O salário não é visto como tal e sim como renda individual e a educação é considerada um investimento para que a criança e o jovem aprendam a desempenhar comportamentos competitivos. O indivíduo é treinado para ser um investimento bem sucedido e para interiorizar a culpa quando não vencer a competição, desencadeando ódios, ressentimentos e violências de todo tipo, destroçando a percepção de si como membro ou parte de uma classe social e de uma comunidade, destruindo formas de solidariedade e desencadeando práticas de extermínio.

Quais são as consequências do novo totalitarismo?

– social e economicamente, ao introduzir o desemprego estrutural e a terceirização toyotista do trabalho, dá origem a uma nova classe trabalhadora denominada por alguns estudiosos com o nome de precariado para indicar um novo trabalhador sem emprego estável, sem contrato de trabalho, sem sindicalização, sem seguridade social, e que não é simplesmente o trabalhador pobre, pois  sua identidade social não é dada pelo trabalho nem pela ocupação, e que, por não ser cidadão pleno, tem a mente alimentada e motivada pelo medo, pela perda da autoestima e da dignidade, pela insegurança;

– politicamente põe fim às duas formas democráticas existentes no modo de produção capitalista: (a) põe fim à social-democracia, com a privatização dos direitos sociais, o aumento da desigualdade e da exclusão; (b) põe fim à democracia liberal representativa, definindo a política como gestão e não mais como discussão e decisão públicas da vontade dos representados por seus representantes eleitos; os gestores criam a imagem de que são os representantes do verdadeiro povo, da maioria silenciosa com a qual se relacionam ininterruptamente e diretamente por meio do twitter, de blogs e redes sociais – isto é, por meio do digital party –, operando sem mediação institucional,pondo em dúvida a validade dos parlamentos políticos e das instituições jurídicas, promovendo manifestações contra eles; (c) introduz a judicialização da política, pois, numa empresa e entre empresas, os conflitos são resolvidos pela via jurídica e não pela via política propriamente dita. Em outras palavras, sendo o Estado uma empresa, os conflitos não são tratados  como questão pública e sim como questão jurídica, no melhor dos casos, e como questão de polícia, no pior dos casos; (d) os gestores operam como gangsters mafiosos que institucionalizam a corrupção, alimentam o clientelismo e forçam lealdades.
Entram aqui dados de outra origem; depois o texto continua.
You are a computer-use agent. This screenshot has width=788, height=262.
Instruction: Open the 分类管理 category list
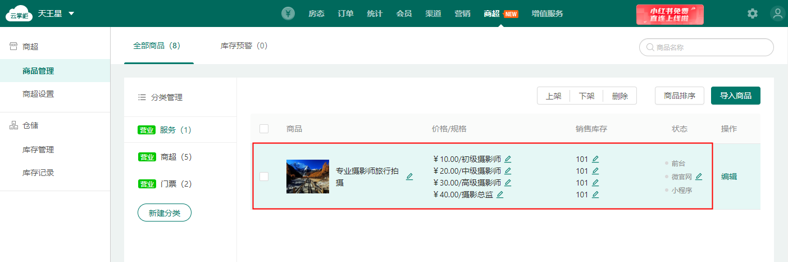point(161,97)
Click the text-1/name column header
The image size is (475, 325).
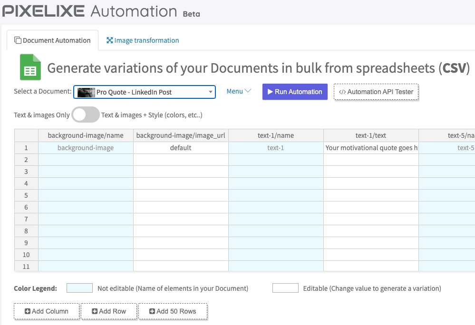276,135
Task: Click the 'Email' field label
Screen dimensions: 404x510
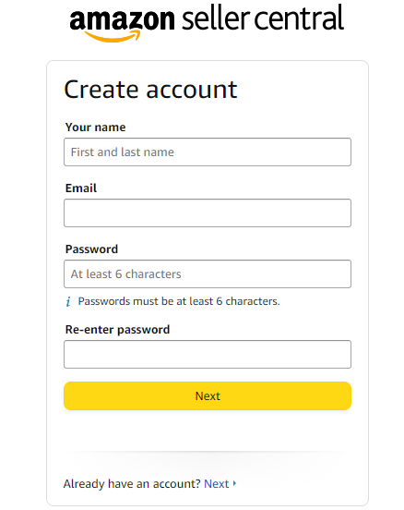Action: click(x=81, y=188)
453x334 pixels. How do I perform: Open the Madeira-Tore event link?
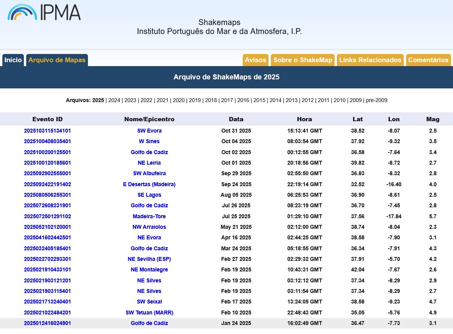(x=149, y=216)
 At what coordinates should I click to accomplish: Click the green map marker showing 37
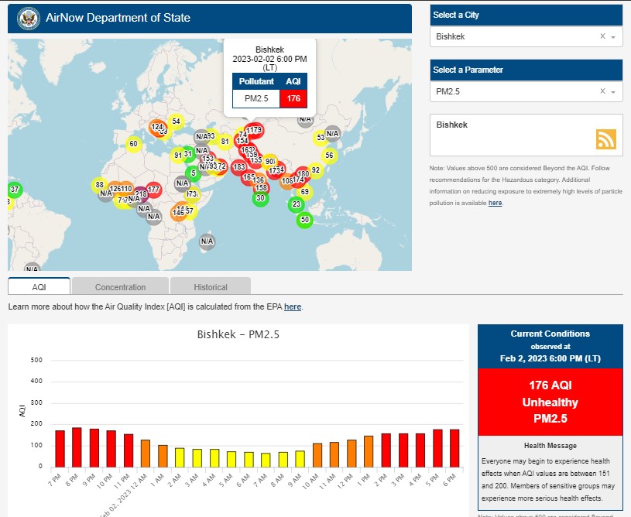coord(14,190)
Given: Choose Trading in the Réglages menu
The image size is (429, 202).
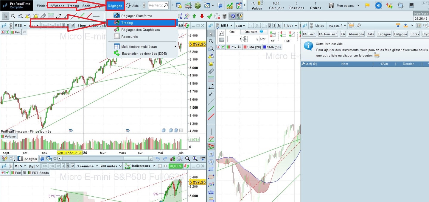Looking at the screenshot, I should pos(127,23).
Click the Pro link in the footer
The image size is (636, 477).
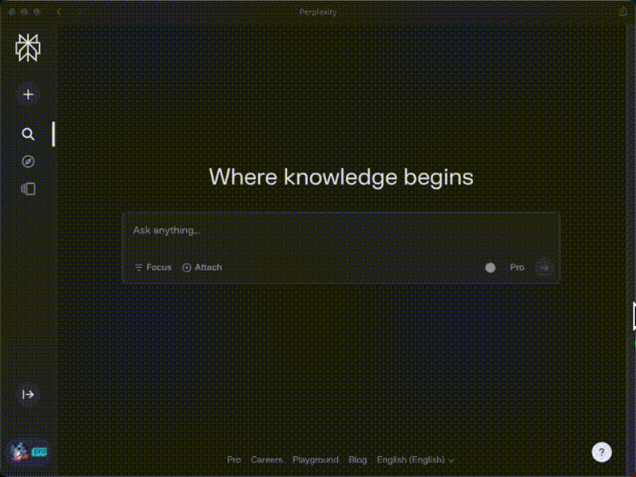[x=234, y=460]
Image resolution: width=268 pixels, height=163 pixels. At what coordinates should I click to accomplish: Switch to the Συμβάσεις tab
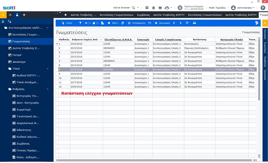pyautogui.click(x=143, y=15)
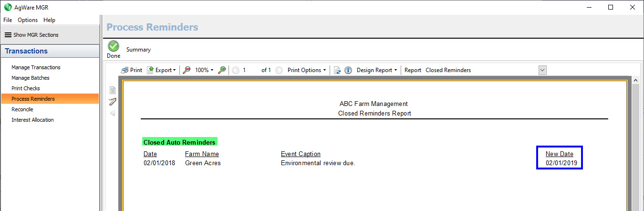The image size is (644, 211).
Task: Click the page thumbnails icon in left strip
Action: (x=113, y=90)
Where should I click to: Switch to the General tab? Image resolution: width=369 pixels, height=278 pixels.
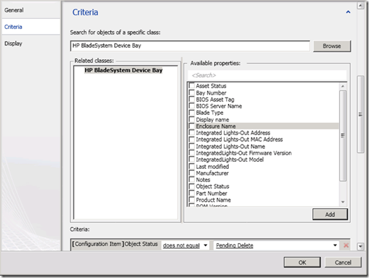coord(14,10)
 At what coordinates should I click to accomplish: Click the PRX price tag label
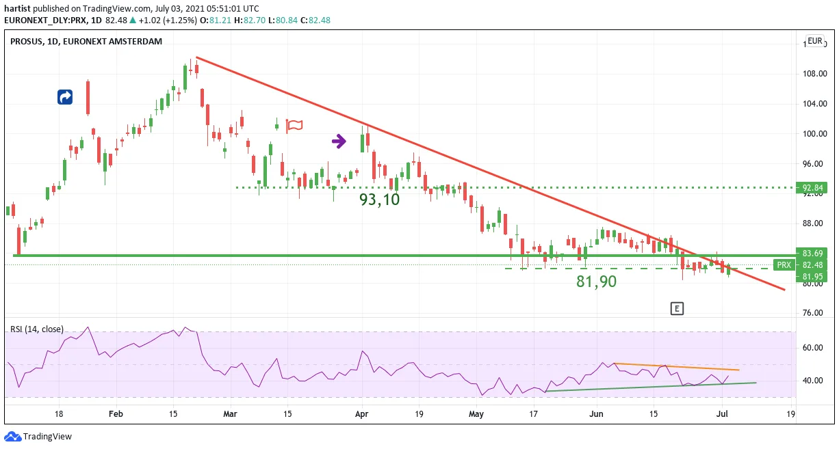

Como o fazem? Por meio do medo. A gestão mafiosa opera por ameaça e oferece “proteção” aos ameaçados em troca de lealdades para manter todos em dependência mútua. Como os chefes mafiosos, os governantes também têm os consiglieri, conselheiros, isto é, supostos intelectuais que orientam ideologicamente as decisões e os discursos dos governantes, estimulando o ódio ao outro, ao diferente, aos socialmente vulneráveis (imigrantes, migrantes, refugiados, lgbtq+, sofredores mentais, negros, pobres, mulheres, idosos) e esse estímulo ideológico torna-se justificativa para práticas de extermínio; (e)transformam todos os adversários políticos em corruptos, embora a corrupção mafiosa seja, praticamente, a única regra de governo; (f) têm controle total sobre o judiciário por meio de dossiês sobre problemas pessoais, familiares e profissionais de magistrados aos quais oferecem “proteção” em troca de lealdade completa (e quando o magistrado não aceita o trato, sabe-se o que lhe acontece);

– ideologicamente, com a expressão “marxismo cultural”, os gestores perseguem todas as formas e expressões do pensamento crítico e inventam a divisão da sociedade entre o bom povo, que os apoia, e os diabólicos, que os contestam. Por orientação dos consiglieri, pretendem fazer uma limpeza ideológica, social e política e para isso desenvolvem uma teoria da conspiração comunista, que seria liderada por intelectuais e artistas de esquerda. Os conselheiros são autodidatas que se formaram lendo manuais e odeiam cientistas, intelectuais e artistas, aproveitando-se do ressentimento que a extrema direita tem por essas figuras. Como tais conselheiros estão desprovidos de conhecimentos científicos, filosóficos e artísticos, empregam a palavra “comunista” sem qualquer sentido preciso: comunista significa todo pensamento e toda ação que questionem o status quo e o senso comum (por exemplo: que a terra é plana; que não há evolução das espécies; que a defesa do meio ambiente é mentirosa; que a teoria da relatividade não tem fundamento, etc.). São esses conselheiros que oferecem aos governantes os argumentos racistas, homofóbicos, machistas, religiosos, etc., isto é, transformam medos, ressentimentos e ódios sociais silenciosos em discurso do poder e justificativa para práticas de censura e de extermínio;

– a dimensão planetária da forma econômica neoliberal faz com que não exista um “fora” do capitalismo, uma alteridade possível, levando à ideia de “fim da história”, portanto à perda da ideia de transformação histórica e de um horizonte utópico. A crença na inexistência da alteridade é fortalecida pelas tecnologias de informação, que reduzem o espaço ao aqui, sem geografia e sem topologia (tudo se passa na tela plana como se fosse o mundo) e ao agora, sem passado e sem futuro, portanto sem história (tudo se reduz a um presente sem profundidade). Volátil e efêmera, nossa experiência desconhece qualquer sentido de continuidade e se esgota num presente vivido como instante fugaz;

– a fugacidade do presente, a ausência de laços com o passado objetivo e de esperança em um futuro emancipado, suscitam o reaparecimento de um imaginário da transcendência. Assim, a figura do empresário de si mesmo é sustentada e reforçada pela chamada teologia da prosperidade, desenvolvida pelo neopentecostalismo. Mais do que isso. Os fundamentalismos religiosos e a busca da autoridade decisionista na política são os casos que melhor ilustram o mergulho na contingência bruta e a construção de um imaginário que não a enfrenta nem a compreende, mas simplesmente se esforça por contorná-la apelando para duas formas inseparáveis de transcendência: a divina (à qual apela o fundamentalismo religioso) e a do governante (à qual apela o elogio da autoridade forte).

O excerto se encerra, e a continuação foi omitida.